There was a time when my friends used to call me either Ginger Jeff – on account of my extraordinary hair colour – or J Squared because of my initials (Jeffrey John, for those who are interested).
But age has turned the hair more akin to strawberry blond, rendering Ginger redundant and Strawberry Blond technically correct, but a little inappropriate.
On the J Squared front, nobody has called me it for more than 40 years, since my rugby coach (a bellicose and fearsome Welshman called Hamilton Jones) used to scream at me during matches:
‘J Squared. Get down that wing. Now!’ Invariably, much to Hamilton Jones’s displeasure, I would respond by instantly dropping the ball.
Yet with creeping age, I have assumed a new title. Among friends, I am now referred to as ‘Divi Jeff’ in light of my predilection to rant and rave about the personal finance case for dividends, the income that many stock market-listed companies – the likes of AstraZeneca, BP and HSBC – pay shareholders for supporting them.

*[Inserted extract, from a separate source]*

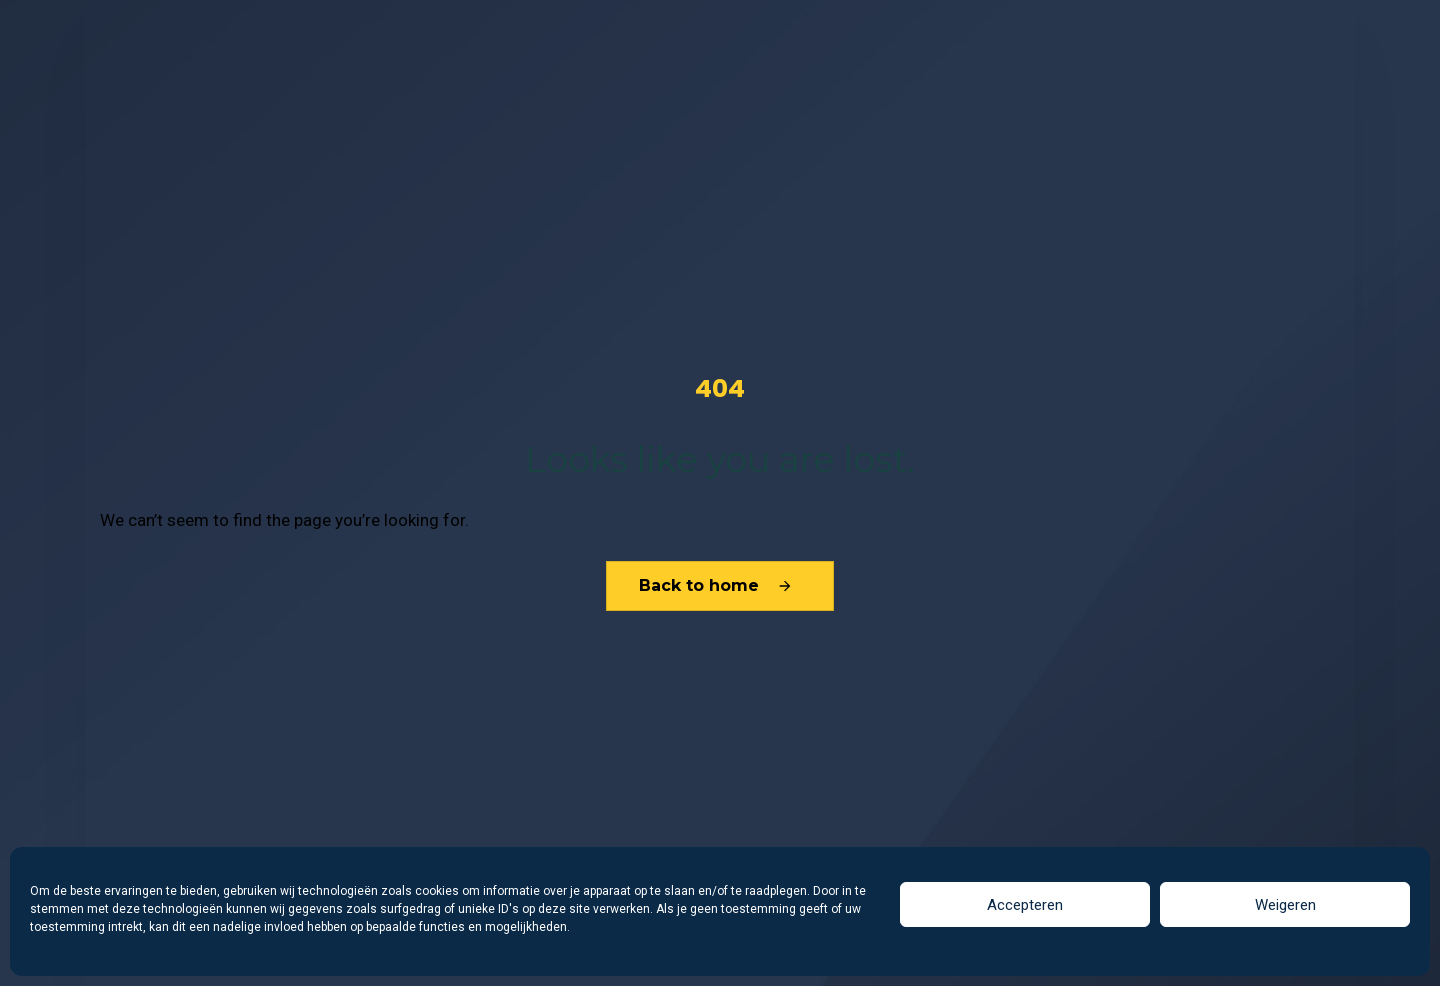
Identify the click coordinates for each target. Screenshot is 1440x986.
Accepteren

Whether it’s at a dinner party I am hosting, a barbecue I am cooking for friends, or just a quiet drink down at the local hostelry with mates, I just can’t help myself. Dividends always come into the conversation, even if all the chat prior to my ‘divi’ intervention has been about other more pressing issues – for example, the hiatus at the top of the Conservative Party, Aston Villa’s deserved promotion to the Premier League, or a discussion about the latest book we are all reading (Jane Harper’s quite brilliant The Lost Man).
“Divi Jeff, give it a rest,” they urge. Sometimes I relent, sometimes I carry on like a force of nature (by coincidence, Force of Nature is the title of Jane Harper’s second book, her first being The Dry). Divis, divis, divis.
My love of the dividend as part of good wealth management is long-standing. But in the past 10 or so years, I think the dividend has become even more mainstream. It’s a personal finance tool that many people, young and old, are now using almost as a matter of routine. Either to help build wealth in the case of the young – through its automatic reinvestment – or to supplement the income of those in part or full retirement mode.
The case for dividends has been made stronger by the low interest rate economy that has prevailed since the dreadful days of 2007 and 2008, when financial chaos was the order of the day. Although base rate, at 0.75%, is higher than it was (0.25% in the wake of the vote to leave the European Union in June 2016), savings rates remain pitifully low. If you have savings with a mainstream bank, you will be lucky to earn more than 0.2% or 0.3% interest a year on your money – a return that’s far less than the prevailing rate of inflation that continues to hover obstinately above 2%. In other words, your savings are slowly but surely being eroded by inflation.
By way of contrast, dividends from companies listed on the UK stock market are on average providing shareholders with annual income in excess of 4% – with the possibility of income growth in the future.
Of course, there are risks involved. In pursuing dividends, you expose your wealth’s value to the gyrations of the stock market, so you need to be prepared to invest long term (10 years and more).
There is also no guarantee that the annual income of 4% plus currently available from the UK stock market will be maintained in the near future. Dividends can only be paid by companies if they are profitable and are generating sufficient cash from their operations. As we all know from the news, the outlook for the UK economy and wider world economy is uncertain at best.
And companies do, from time to time, cut their dividend payments, even ones such as Vodafone that have previously been known for being shareholder friendly. It reduced its dividend for its financial year just gone by some 40% – this is after a two-decade streak of rising payments.
If you are happy to accept these risks, the best way to tap into this divi story is through an equity income investment fund or investment trust that has exposure to a portfolio of dividend-friendly companies. If you don’t want to take the income immediately, you can arrange for it to be reinvested instead – buying you yet more funds or trusts.
interactive investor, the parent company of Moneywise, has put together some model portfolios of income funds (‘active’ income and ‘low-cost’ income), details of which you can find at: ii.co.uk/model-portfolios.
The Association of Investment Companies also has a wealth of information on income investing at: theaic.co.uk. This includes trusts with long-term dividend records, in some instances going back more than 50 years.
Move over Ginger. ‘Divi Jeff’ forever.